Successful leaders, teams and companies that endure over the long run seek to find balance, unity and integration. They work to balance opposing dynamics and points of view from how they invest for today versus tomorrow and how they compose leadership teams with differing points of view. They strive to unite their organizations to work collaboratively to achieve common goals. They recognize that in diversity there is strength, and it is important to integrate several perspectives and skill sets to succeed in an increasingly fast-moving and complex world. To balance, to unite and to integrate is difficult because it requires nuance, trade-offs, empathy and communication skills. It is recognizing that there is rarely a silver bullet answer or a simple and easy solution.
Balance: The Mandalorian and Lawrence of Arabia
Between 1962's Lawrence of Arabia and 2020's The Mandalorian there is much in common, including each being an innovative use of a new film technology. It was 70 MM wide screen for Lawrence of Arabia and high-definition streaming for The Mandalorian which brought Disney into the future.
But in world view they are completely different.
In The Mandalorian we sense a force and a code best captured in the line "this is the way" repeated throughout the series. There is a code of conduct that is almost religious. A way of doing things handed down over time. A deterministic march forward.
In Lawrence of Arabia a key theme is of old ways and traditions being challenged -- best captured by the line "nothing is written." The desert is empty, and the sands are wiped clean with the winds of change.

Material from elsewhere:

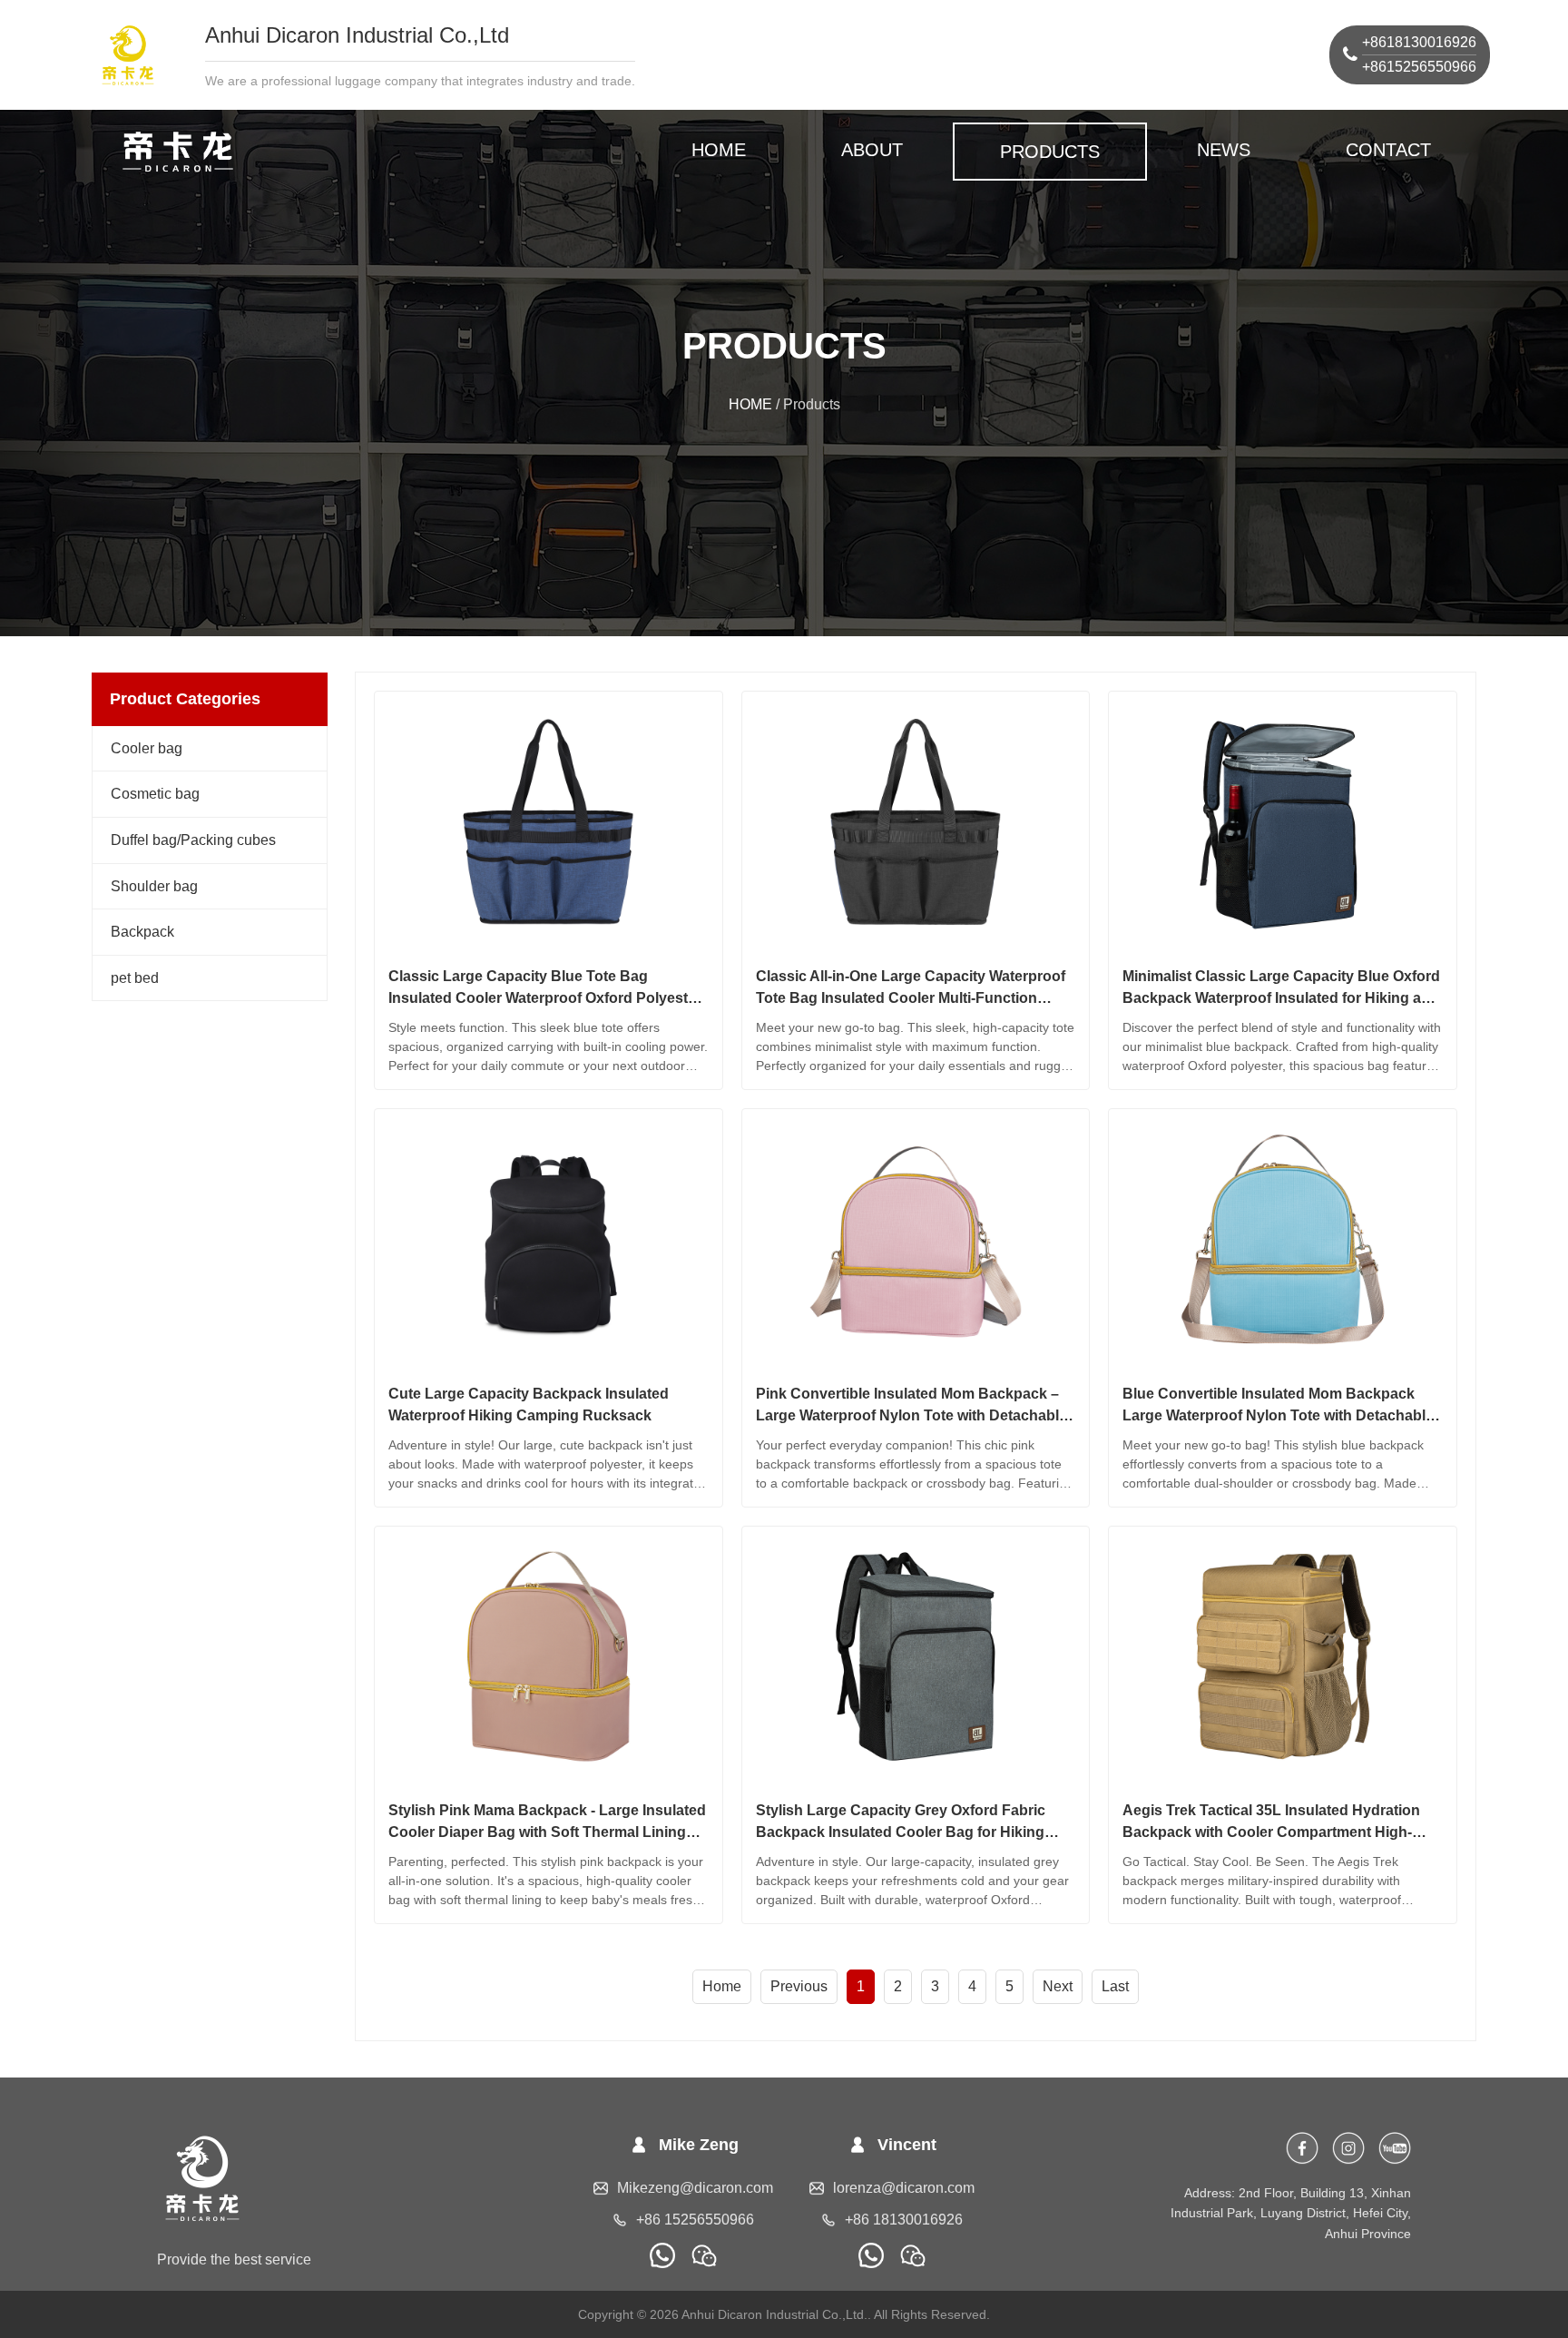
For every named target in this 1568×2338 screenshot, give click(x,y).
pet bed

The past is not an anchor, and one must write, sculpt and invent the future.
Most individuals and firms must balance both the roots (history, legacy, anchored costs, reputation, provenance, rule of law and expectations) of "this is the way" with the wings (leaps of faith, casting of on a new journey, challenging the status quo) of "nothing is written." We must balance roots and wings.
Portfolio managers need to balance safety with risk to reach for returns while working to preserve capital.
Balancing is difficult but a focus on one extreme versus the other rarely allows for long-term success.
Unite: The Lessons of Sports Teams
Regardless of the sport, the teams that win titles tend to share two characteristics:
Often it is not the team with the best talent that wins but the one where the talent is passionately aligned and united either due to culture or great management.
Teams are not collected -- they are built and forged. It takes time but once finished in the furnace and foundry of time and experience they operate at levels of performance and delivery that create a unique competitive advantage.
Similarly, companies win contracts and retain clients and take on external challenges where there is a glue of culture, purpose and values that ensure a gestalt (1+1=3) which sets them apart. People choose their partners with their hearts while they use numbers to justify their choice.
A leader can get elected or selected by dividing and conquering for a short while, but sustained legacy and success is usually forged through uniting and uplifting.
Unity is hard and harder still in polarizing times, but a divided house will most likely fall.
Integration: Judicious Surrender to the Force of Opposing Tendencies
If balance is often about allocating between today and tomorrow and unity about aligning different perspectives and people, integration is blending these opposing forces and personalities in a way that works and delivers.
While it may seem difficult, we all do so as individuals since each of us integrate many identities.
F. Scott Fitzgerald wrote that "the test of a first-rate intelligence is the ability to hold two opposing ideas in mind at the same time and still retain the ability to function." When applied to companies we could write that first-rate companies are able to operate two business models at the same time -- one optimized for today and one focused on creating tomorrow, even if it eats today.
Today the big luxury brands are seeking to integrate aspiration (specialness, history, limited quality, high price, cathedral-like retail spaces) with access ( bring in tomorrow’s buyers, reflect unique cultures, be available online) and integrating them so the brand can combine these different product portfolios and go-to-market strategies without the underlying story and brand falling apart from its internal dichotomies.
Balance roots and wings.
Unite diverse talents into a common culture.
Integrate multiple and often opposing approaches.